Need good Neuro in my area
AnonymousJuly 27, 2006 at 1:17 pm
One of my husband’s Neuro’s is Dr. Albert Tahmoush in Philadelphia. I only have his phone number for the Trenton office in Saint Francis Hospital.
the address is
St. Francis Hospital
601 Hamilton Avenue
Trenton, NJ 08629
Dr. Tahmoush does specialize in GBS and CIDP.
Call them for their Philadelphia office number. He’s very good.

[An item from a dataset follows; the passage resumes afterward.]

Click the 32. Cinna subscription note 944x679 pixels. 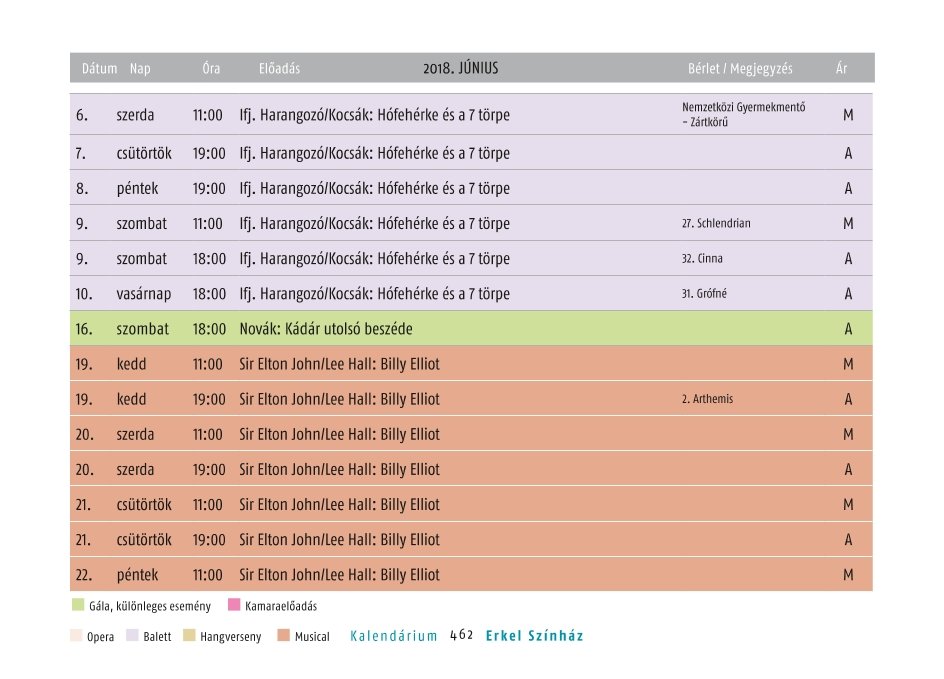702,258
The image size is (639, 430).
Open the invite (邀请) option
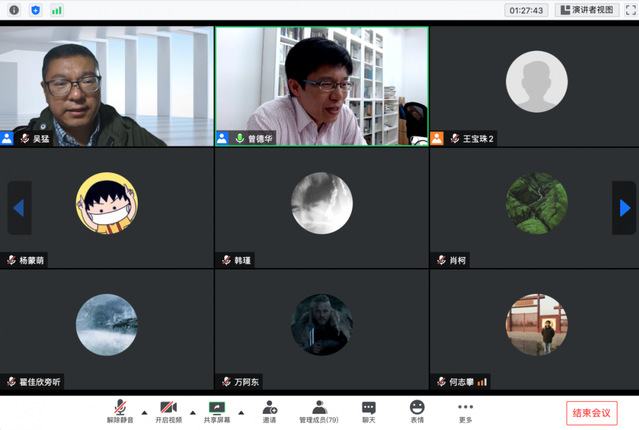coord(270,411)
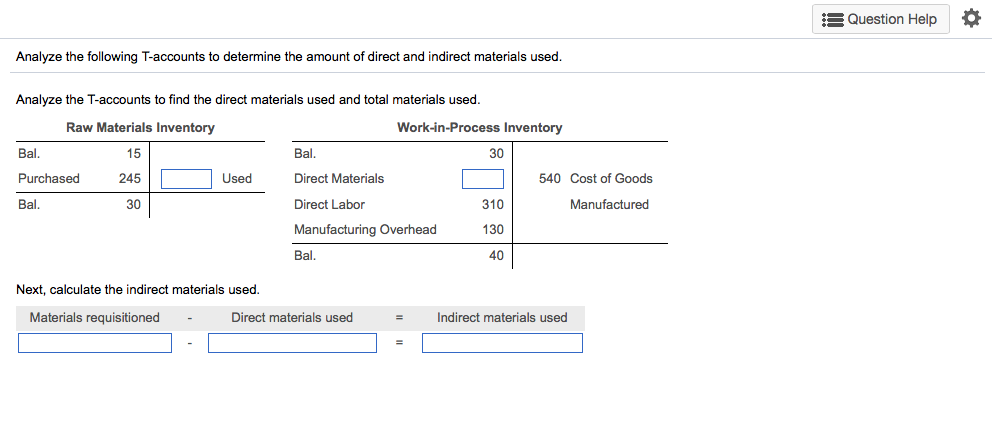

Wish that your hubby would be a more caring Caregiver, this is not an easy illness to deal with. When people can’t see the illness they think you’re faking it. Have you asked the Foundation to send you their free booklet, it does explain GBS/CIDP and how the myelin is destroyed and in many cases the axon is destroyed too. This is a very painful and debilitating illness and could take years to get to a certain place where you can function properly. There is no cure just treatments and meds to ease the pain and anymore destruction to your nerves.
I wish you the best.
AnonymousJuly 28, 2006 at 7:36 am
I am from NEPA and I am also looking for a good neurologist. There are two neurologist at Hershey Medical Center that specialize in GBS. Have you been to either one of them? I have not seen either of them as of yet, but have an appointment coming up. I would be interested in comparing notes.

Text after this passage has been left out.